>>187334 >There seems to be a misconception that graphics don't matter, because NES games are fun. I really don't get that. Yes, NES games are fun but they're just that: fun.
In reality, a LOT of those old games also had pretty damn good graphics back in the day. The first Super Mario may look crude today, but to a wee lad like myself back in the 85 who was stuck with atari (and my bro's commodore 64) graphics, that thing looked unbelivably cool and it sure is one of the reasons why the game attracted my attention. Graphics have always mattered, it really isn't a modern trend.
>>187487 Right. And the 80s/90s are probably the only time you could really make a distinction between graphics and art direction. Games like Final Fantasy or Legend of Zelda had great concept/official art, but the graphics at the time couldn't even begin to express it. These days, though, there's no need for that distinction: even our handhelds are capable of amazing detail, so there's no excuse for graphics not to match the concept art except, perhaps, in very little details.

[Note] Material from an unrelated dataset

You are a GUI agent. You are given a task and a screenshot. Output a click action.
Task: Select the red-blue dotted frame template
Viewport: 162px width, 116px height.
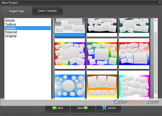pyautogui.click(x=134, y=54)

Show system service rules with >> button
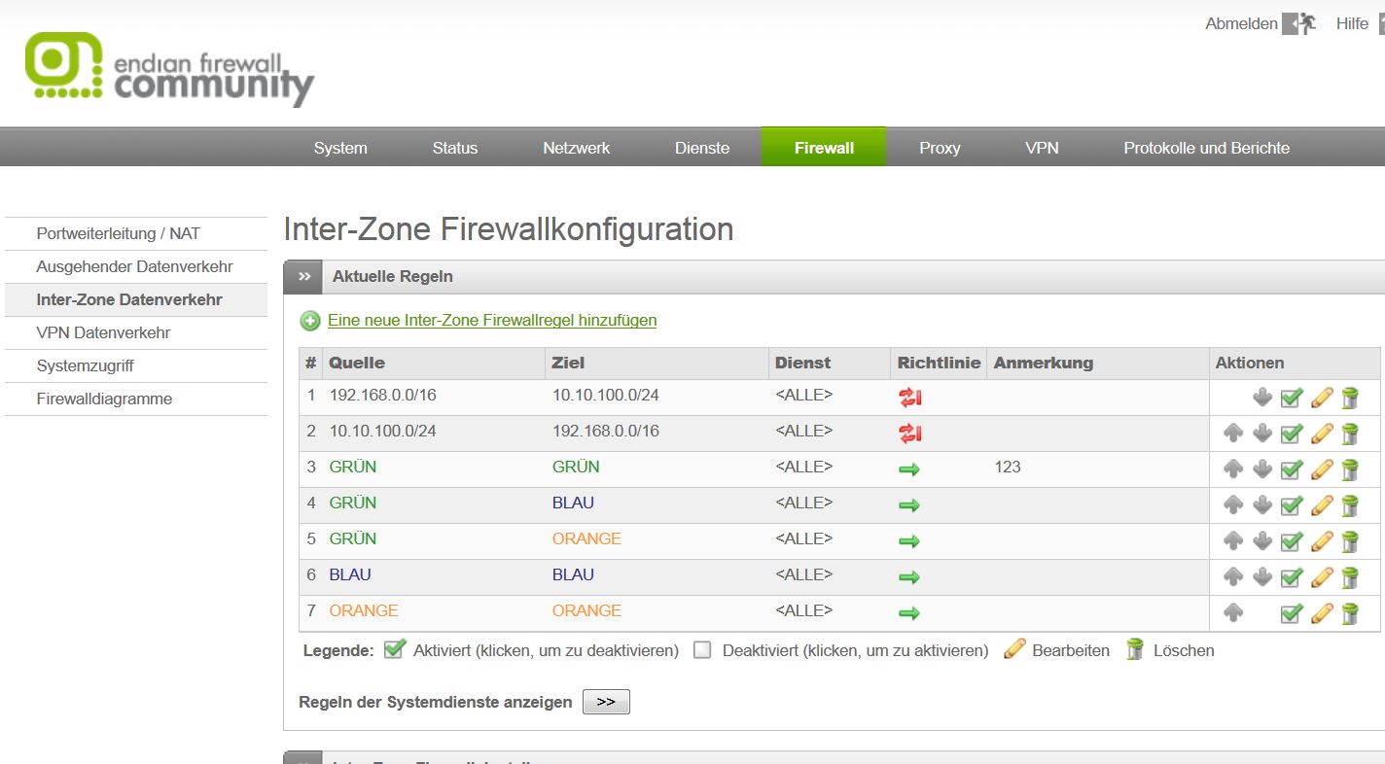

Take Child of Light, for instance. In one of the "Making of" interviews, someone (producer? art director?) said that the concept art wasn't meant to be some ideal, but to actually be within the game. Transistor seems much the same.
However, I can understand someone liking the graphics but not the art direction. Wind Waker is a good example of this: the animation and graphics are awesome, but the choice of cel-shading turned a lot of people off.
>>187486 The difference between graphics and art direction is the difference between some "Real is Brown" shooter and Okami, or Katamari Damacy. It's saying that a game might have lower polycounts or lower res textures, but still look better than a game with more because of the artistry involved in using what they have.